* **Stated goal**
Update the data below by replacing "Select" with "Locate" and leave every other part unchanged. Omit the pictures from your answer.

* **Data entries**
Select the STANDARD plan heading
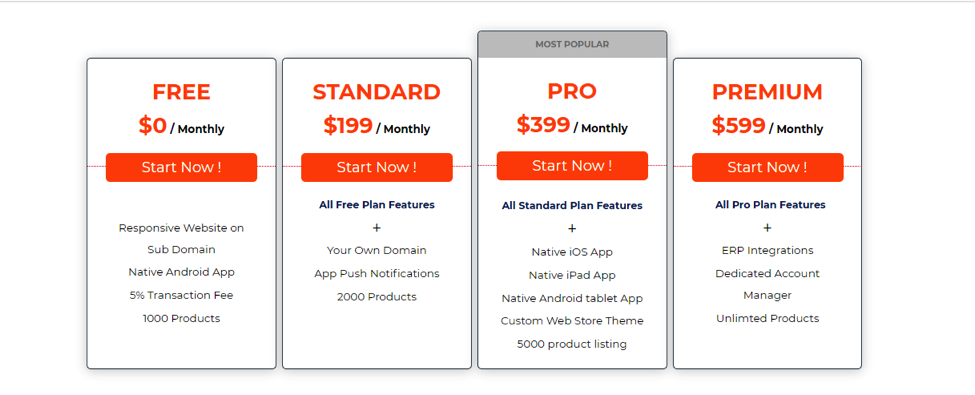Viewport: 975px width, 395px height. click(x=377, y=92)
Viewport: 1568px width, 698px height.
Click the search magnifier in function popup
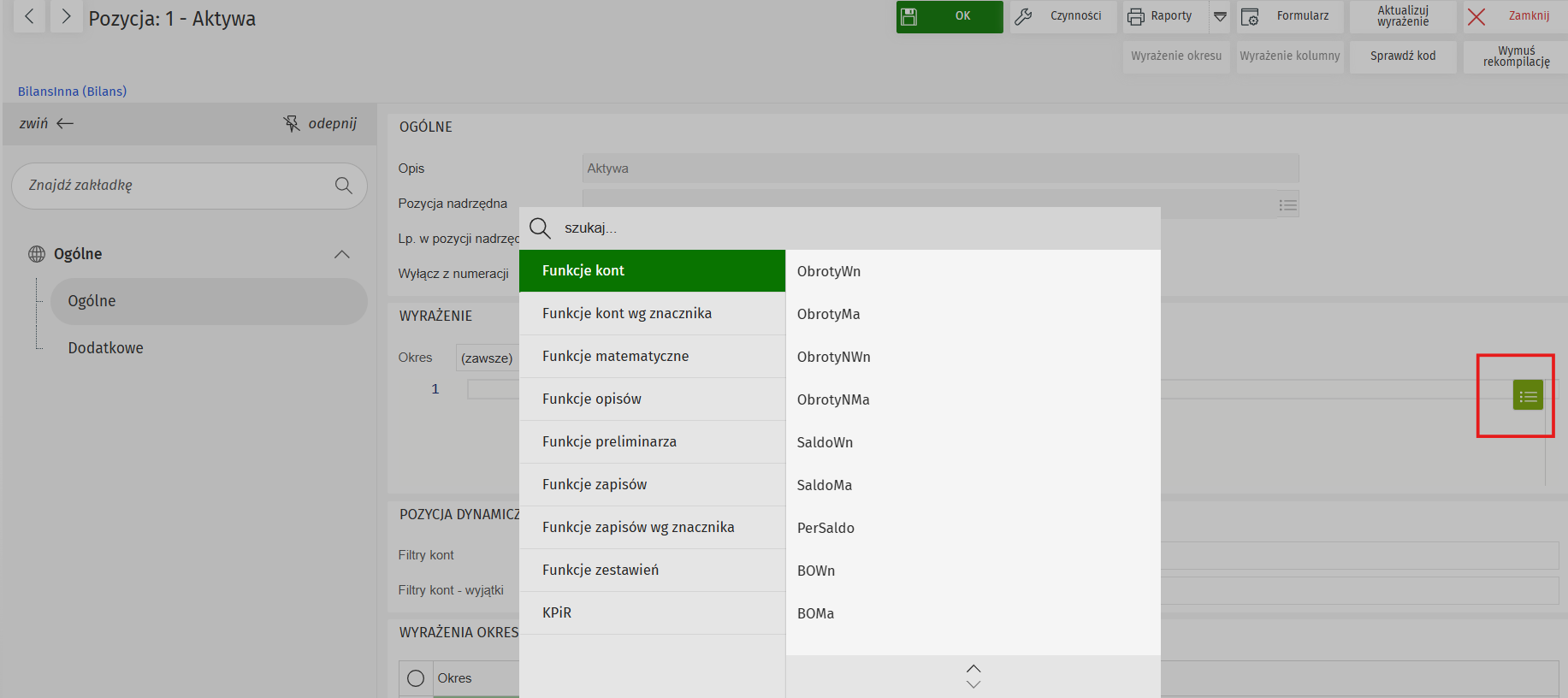[540, 228]
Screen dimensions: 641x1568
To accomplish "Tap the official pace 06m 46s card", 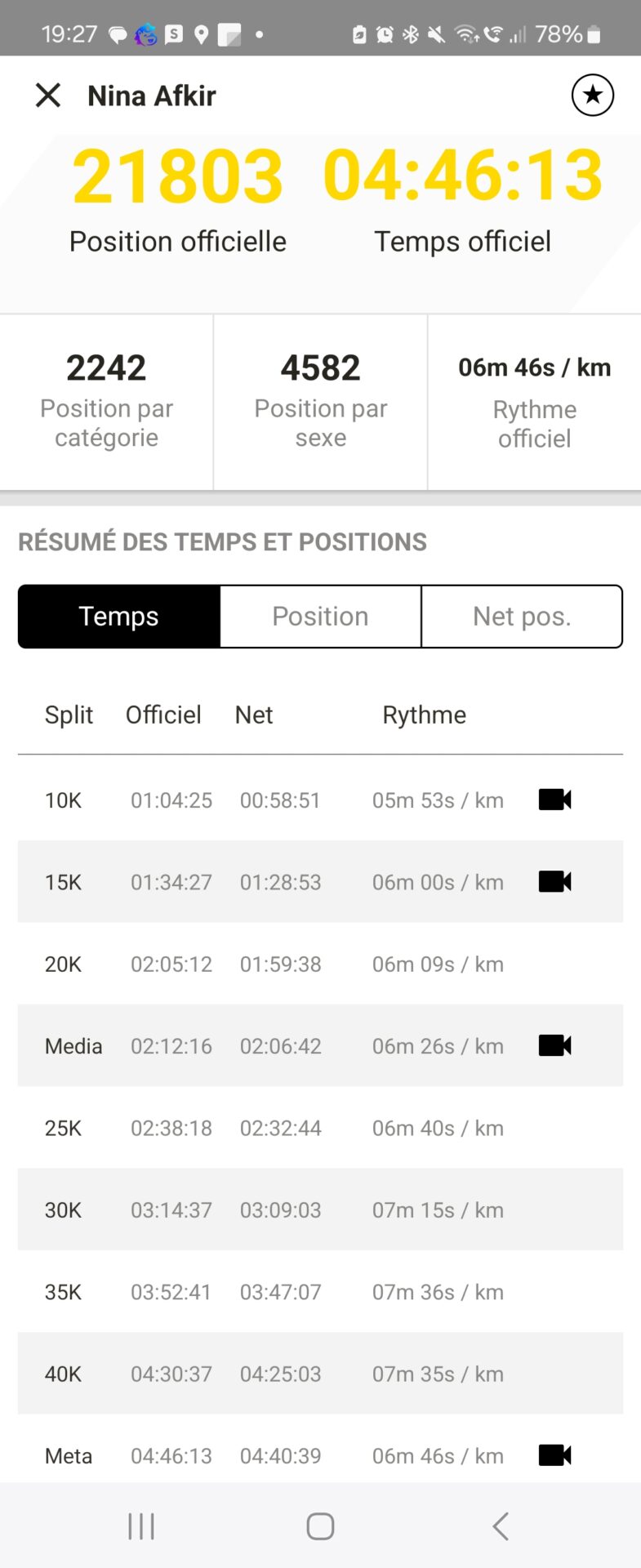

* **Exercise answer**
Locate the STANDARD plan heading
Viewport: 975px width, 395px height. click(x=377, y=92)
Viewport: 1568px width, 698px height.
Click the search magnifier in function popup
[540, 228]
Screen dimensions: 641x1568
To accomplish "Tap the official pace 06m 46s card", 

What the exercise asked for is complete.